El teléfono en su bolsillo empezó a vibrar. Herter se excusó y se lo llevó al oído.

—¿Sí?

—Soy yo. ¿Dónde te has metido?

—Estoy en la guerra.

—No olvides nuestro vuelo.

—Voy ahora mismo. —Herter cortó la comunicación y al fin se sintió libre de mirar su reloj: las tres y media—. Era mi amiga, teme que perdamos el avión.

—¿Regresa usted hoy mismo a Amsterdam?

—Sí.

—Estuve una vez en Amsterdam —dijo Falk incorporándose—, durante el llamado invierno del hambre. Aún estaba todo en pie, pero era una ciudad consumida, herida de muerte. Recuerdo los canales llenos de basura flotando de una margen a otra.

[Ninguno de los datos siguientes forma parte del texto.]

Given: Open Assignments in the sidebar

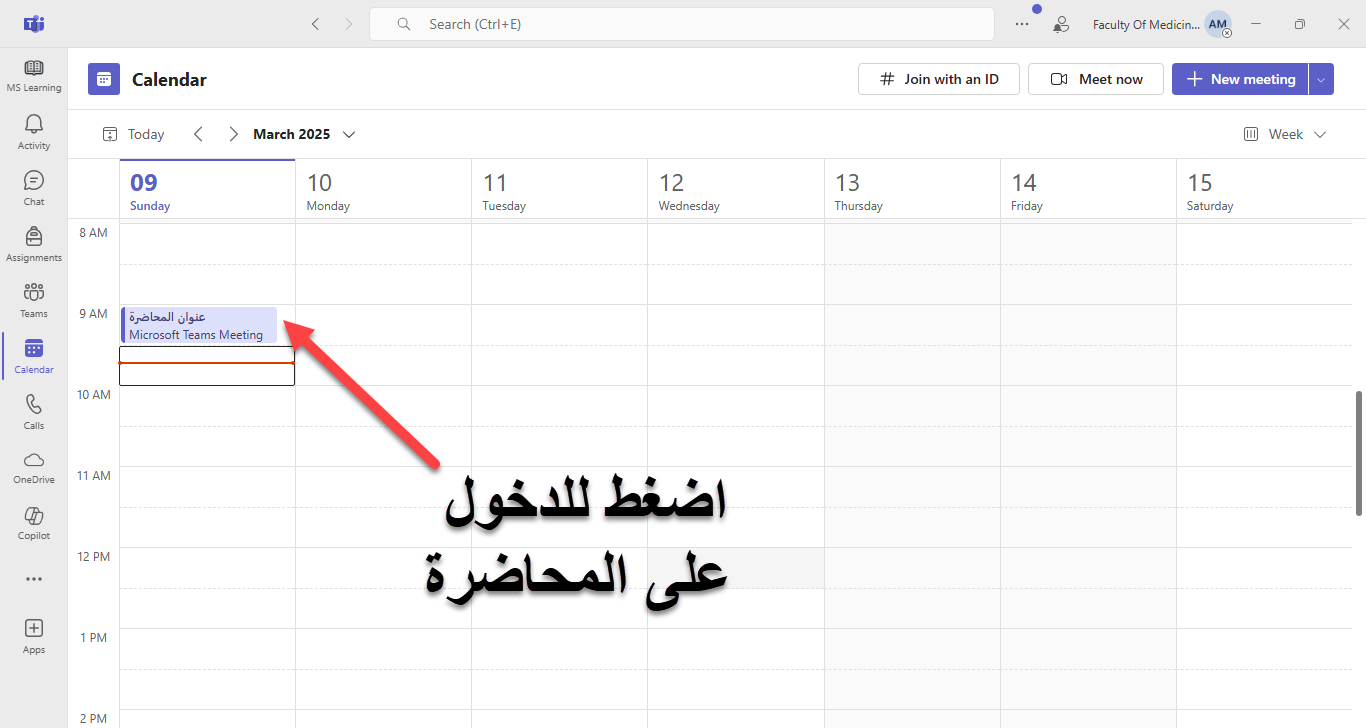Looking at the screenshot, I should coord(34,243).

Antes de incorporarse él también, Herter cogió el ejemplar de La invención del amor y, con su pluma, escribió en la portadilla:

Para Ullrich Falk,

que en los tiempos del mal

hizo una increíble ofrenda al amor.

Y para Julia.

Rudolf Herter

Viena, noviembre de 1999.

Sopló un poco y cerró el libro para que los ancianos no leyeran la dedicatoria hasta después de su partida.

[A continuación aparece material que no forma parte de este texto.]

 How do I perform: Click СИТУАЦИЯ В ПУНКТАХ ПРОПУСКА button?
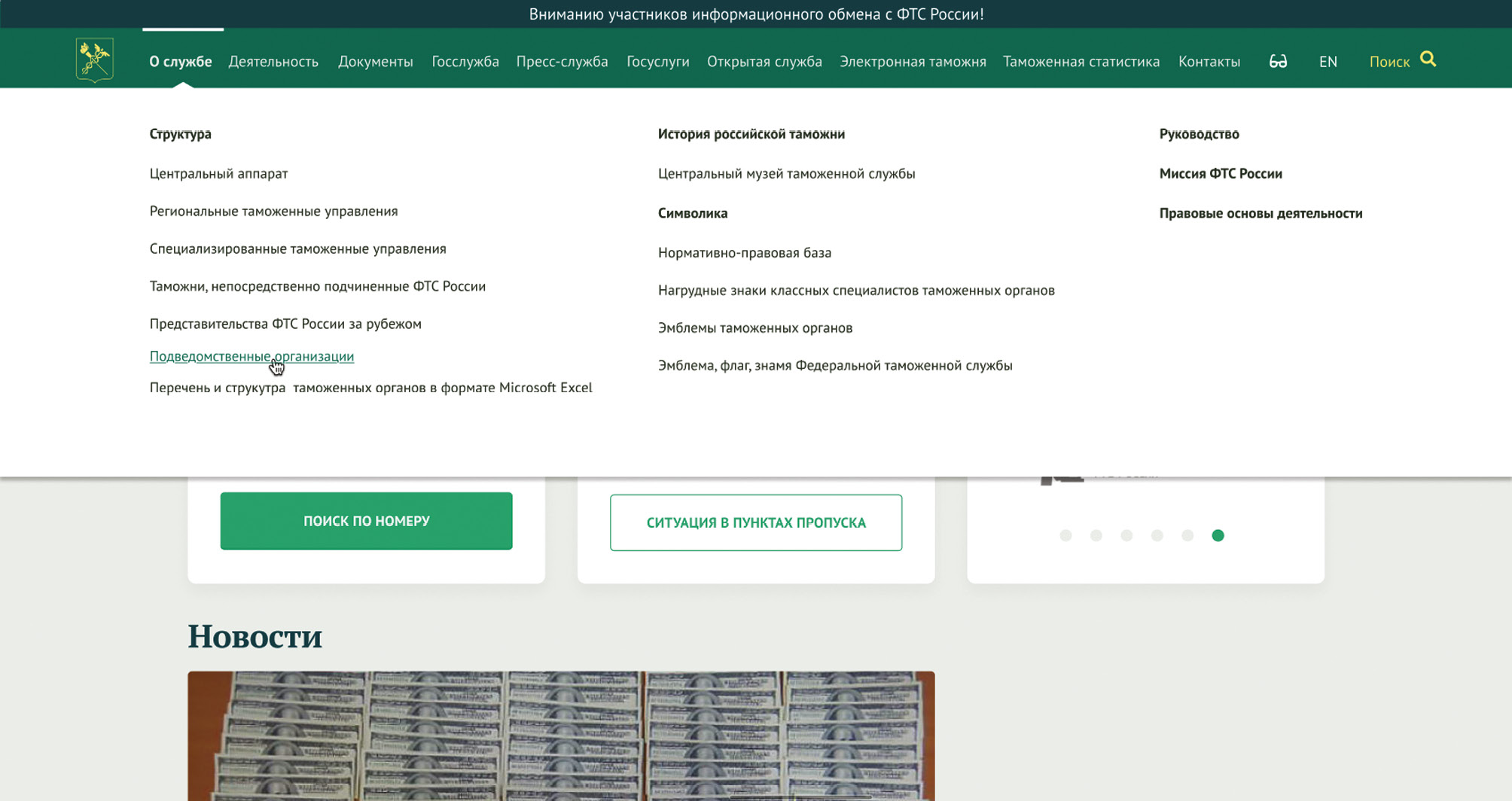pos(755,522)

—¿Tiene una tarjeta de visita? —preguntó Falk.

—A tanto no llego —repuso Herter—, pero le apuntaré mis señas. —Anotó su dirección y número de teléfono en una hoja de su cuaderno de notas que luego arrancó—. Escríbame o llámeme cuando quiera, a cobro revertido, por supuesto.

Falk leyó el papel y, enderezando un poco la espalda, dijo:

—Entregaré esta hoja a la señora Brandtstätter con el encargo de que se ponga en contacto con usted cuando muera el último de nosotros. Después será usted libre para obrar como quiera.

Herter movió la cabeza negativamente.

—A usted le falta todavía mucho para morirse, no me cabe la menor duda. Está usted a punto de entrar en el nuevo siglo.

—Con éste nos basta y nos sobra —dijo Julia con la cara seria.

Se despidieron. Herter besó la mano de Julia y agradeció a Falk la confianza que había depositado en él.

—Al contrario —contestó Falk—. Los agradecidos somos nosotros. Si no hubiera querido escucharnos, no habría quedado absolutamente nada de Siggi, como si no hubiera existido.